■ RECORDS FOR THE EXERCISE:
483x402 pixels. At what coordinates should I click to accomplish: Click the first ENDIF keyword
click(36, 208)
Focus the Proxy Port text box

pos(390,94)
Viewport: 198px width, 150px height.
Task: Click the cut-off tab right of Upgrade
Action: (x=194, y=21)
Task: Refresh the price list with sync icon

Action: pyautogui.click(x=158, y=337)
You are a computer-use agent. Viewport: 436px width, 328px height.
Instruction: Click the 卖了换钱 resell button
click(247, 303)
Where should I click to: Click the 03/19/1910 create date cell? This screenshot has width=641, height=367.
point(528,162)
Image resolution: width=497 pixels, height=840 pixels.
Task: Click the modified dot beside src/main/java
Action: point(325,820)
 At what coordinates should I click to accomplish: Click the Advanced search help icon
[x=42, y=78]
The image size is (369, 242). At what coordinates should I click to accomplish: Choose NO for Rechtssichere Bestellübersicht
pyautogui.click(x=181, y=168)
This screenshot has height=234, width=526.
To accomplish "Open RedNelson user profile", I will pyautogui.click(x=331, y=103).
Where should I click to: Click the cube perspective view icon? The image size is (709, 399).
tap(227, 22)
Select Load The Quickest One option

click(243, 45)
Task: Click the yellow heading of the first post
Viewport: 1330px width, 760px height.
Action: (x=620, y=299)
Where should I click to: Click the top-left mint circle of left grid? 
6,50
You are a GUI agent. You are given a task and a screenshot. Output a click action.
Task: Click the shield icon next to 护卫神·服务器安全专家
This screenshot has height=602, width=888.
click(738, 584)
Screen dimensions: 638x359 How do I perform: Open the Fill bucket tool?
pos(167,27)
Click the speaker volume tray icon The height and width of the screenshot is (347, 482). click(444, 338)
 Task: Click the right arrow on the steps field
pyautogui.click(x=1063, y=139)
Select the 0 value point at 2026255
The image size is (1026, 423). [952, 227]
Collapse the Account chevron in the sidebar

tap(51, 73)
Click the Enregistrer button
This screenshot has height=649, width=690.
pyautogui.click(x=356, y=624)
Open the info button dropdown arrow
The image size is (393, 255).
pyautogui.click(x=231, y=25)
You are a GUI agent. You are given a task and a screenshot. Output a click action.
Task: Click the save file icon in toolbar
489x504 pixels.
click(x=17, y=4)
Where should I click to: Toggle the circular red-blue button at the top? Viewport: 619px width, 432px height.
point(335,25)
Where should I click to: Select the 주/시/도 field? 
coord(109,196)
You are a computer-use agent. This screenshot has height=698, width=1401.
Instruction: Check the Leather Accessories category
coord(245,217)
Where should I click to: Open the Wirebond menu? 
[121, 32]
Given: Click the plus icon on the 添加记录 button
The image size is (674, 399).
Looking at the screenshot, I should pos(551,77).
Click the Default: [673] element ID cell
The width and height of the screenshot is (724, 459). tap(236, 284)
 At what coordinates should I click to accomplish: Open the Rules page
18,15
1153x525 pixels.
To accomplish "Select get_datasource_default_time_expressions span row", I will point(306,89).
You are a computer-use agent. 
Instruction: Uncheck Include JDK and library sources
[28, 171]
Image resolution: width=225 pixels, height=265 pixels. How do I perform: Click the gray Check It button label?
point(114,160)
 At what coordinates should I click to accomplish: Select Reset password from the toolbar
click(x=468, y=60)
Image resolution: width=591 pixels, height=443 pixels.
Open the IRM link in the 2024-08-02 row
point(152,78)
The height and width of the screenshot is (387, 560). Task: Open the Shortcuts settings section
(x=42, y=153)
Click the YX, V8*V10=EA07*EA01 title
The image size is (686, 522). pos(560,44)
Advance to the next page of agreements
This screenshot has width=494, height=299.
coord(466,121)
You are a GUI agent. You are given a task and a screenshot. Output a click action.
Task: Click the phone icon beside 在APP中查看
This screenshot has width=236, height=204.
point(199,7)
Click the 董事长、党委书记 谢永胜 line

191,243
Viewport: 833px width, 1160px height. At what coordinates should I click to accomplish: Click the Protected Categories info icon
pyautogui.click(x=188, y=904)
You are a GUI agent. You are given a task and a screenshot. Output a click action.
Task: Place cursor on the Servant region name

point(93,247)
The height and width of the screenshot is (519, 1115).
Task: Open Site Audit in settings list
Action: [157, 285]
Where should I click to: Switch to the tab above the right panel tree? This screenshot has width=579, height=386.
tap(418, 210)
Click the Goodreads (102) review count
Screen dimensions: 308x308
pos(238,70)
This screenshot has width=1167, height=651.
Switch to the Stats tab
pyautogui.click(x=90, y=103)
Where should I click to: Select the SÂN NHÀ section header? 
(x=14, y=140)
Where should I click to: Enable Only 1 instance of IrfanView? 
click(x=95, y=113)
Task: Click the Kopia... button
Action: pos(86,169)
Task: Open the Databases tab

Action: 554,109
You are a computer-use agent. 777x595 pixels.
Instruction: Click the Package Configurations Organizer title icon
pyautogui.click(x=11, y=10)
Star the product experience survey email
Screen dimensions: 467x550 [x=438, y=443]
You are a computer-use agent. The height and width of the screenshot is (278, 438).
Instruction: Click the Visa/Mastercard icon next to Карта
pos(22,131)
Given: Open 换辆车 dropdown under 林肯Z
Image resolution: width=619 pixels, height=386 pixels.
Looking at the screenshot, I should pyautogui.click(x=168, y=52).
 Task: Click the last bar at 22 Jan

■ EXERCISE AIM:
For this exercise, please output exactly the lines above starting at the line with "search help icon" and ending at the line with "Task: Click the yellow", ends included.

■ ANSWER BOX:
 At what coordinates should I click to accomplish: Click the Advanced search help icon
[x=42, y=78]
The image size is (369, 242). At what coordinates should I click to accomplish: Choose NO for Rechtssichere Bestellübersicht
pyautogui.click(x=181, y=168)
This screenshot has height=234, width=526.
To accomplish "Open RedNelson user profile", I will pyautogui.click(x=331, y=103).
Where should I click to: Click the cube perspective view icon? The image size is (709, 399).
tap(227, 22)
Select Load The Quickest One option

click(243, 45)
Task: Click the yellow heading of the first post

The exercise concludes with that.